Margie looked at Johnny.
“You got here six days ago,” Johnny said evenly. He drew in a breath. “Your accident was on September third, 2010.”
Margie said, “Today is August twenty-seventh, 2011.”
“You were in a coma for almost a year,” Johnny said.
She closed her eyes, feeling a little flutter of panic. She couldn’t remember anything about a car accident or being in a coma, or—
Suddenly, it was there in the darkness with her, a beautiful singular memory. Two grown women on bikes, riding side by side, their arms outstretched and … starlight … Katie beside her saying, Who says you get to die?
It couldn’t be real. She’d imagined it. That had to be the answer.
“They had me on some big drugs, I guess, right?” Tully said, opening her eyes slowly.
“Yes,” Margie said. “To save your life.”
So that was it. In a drugged-out, half-dead state, she’d imagined her best friend. It was hardly a surprise.
“You have some physical and occupational therapy to do. Dr. Bevan has recommended an excellent therapist who will work with you. He doesn’t think it will be too long before you’re ready to live at home by yourself.”
“Home,” she said quietly, wondering exactly where that was.
* * *
In her dream, she was in an Adirondack chair by the beach and Katie was beside her. But it wasn’t the gray, pebbled shore of Bainbridge Island stretched out in front of them, nor was it the choppy blue waters of the bay.
Where are we? her dream self asked, and as she waited for an answer, light spilled across the turquoise water, illuminated everything until it was so bright Tully couldn’t see.
When someone hip-bumps you or tells you that it’s not all about you or when our music plays. Listen and you’ll hear me in all of it.
Tully woke with a start. She sat up so quickly her breath caught and the pain in her head intensified.
The memory of being in the light rushed at her, bowled her over. She’d been with Katie somewhere—over there—she’d held her hand, heard her say: I’ll always be with you. Whenever you hear our music or laugh so hard you cry, I’ll be there. When you close your eyes at night and remember, I’ll be there. Always.
It was real. Somehow. Impossibly.
It wasn’t drugs, or her brain injury, or wishful thinking. It was real.
The next day was an endless series of medical tests: Tully was poked and prodded and zapped and X-rayed. It surprised her—and everyone else—how quickly she was improving.
“Are you ready?” Johnny said when she’d finally been discharged.
“Where is everyone?”
“Preparing for your homecoming. It’s a pretty big deal. Are you ready?”
She sat in a wheelchair by the room’s only window, wearing a helmet in case of a fall. Her reflexes were a little impaired and no one wanted her landing on her head.
“Yeah.” She had trouble finding words sometimes, so she kept her answers simple.
“How many of them are out there?”
She frowned. “How many of what?”
She gave a sigh. “No fans for me.”
He crossed the room and came up beside her, turning her wheelchair toward the window. “Look more closely.”
She followed the direction of his glance. A crowd of people stood in the parking lot below, huddled beneath brightly colored umbrellas. There were at least three dozen of them. “I don’t see…” she began, and then she saw the signs.
WE ♥ U TULLY ♥!
GET WELL TULLY
UR GIRLFRIENDS NEVER GAVE UP!
“They’re for me?”
“Your recovery is big news. Fans and reporters started gathering as soon as word leaked.”
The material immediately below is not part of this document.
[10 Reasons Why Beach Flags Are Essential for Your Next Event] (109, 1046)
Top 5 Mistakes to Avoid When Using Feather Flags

The crowd blurred before Tully’s eyes. At first she thought the rain had picked up. Then she realized she was remembering all that she’d gone through in the last few years and crying for this evidence that she hadn’t been forgotten after all.
“They love you, Tul. I hear Barbara Walters wants an interview.”
She didn’t even know what to say to that. It didn’t matter anyway; Johnny was on the move. He grabbed the chair’s rubberized handles and wheeled her out of the hospital room. She gave one last thoughtful look as she left.
In the lobby, he stopped and set the brake. “I won’t be long. I’ll just send your fans and the reporters on their way.”
He positioned her against the wall, with the lobby behind her, and went through the glass pneumatic doors.
On this late August afternoon, a light rain drizzled down even as the sun shone. This was what locals called sun breaks.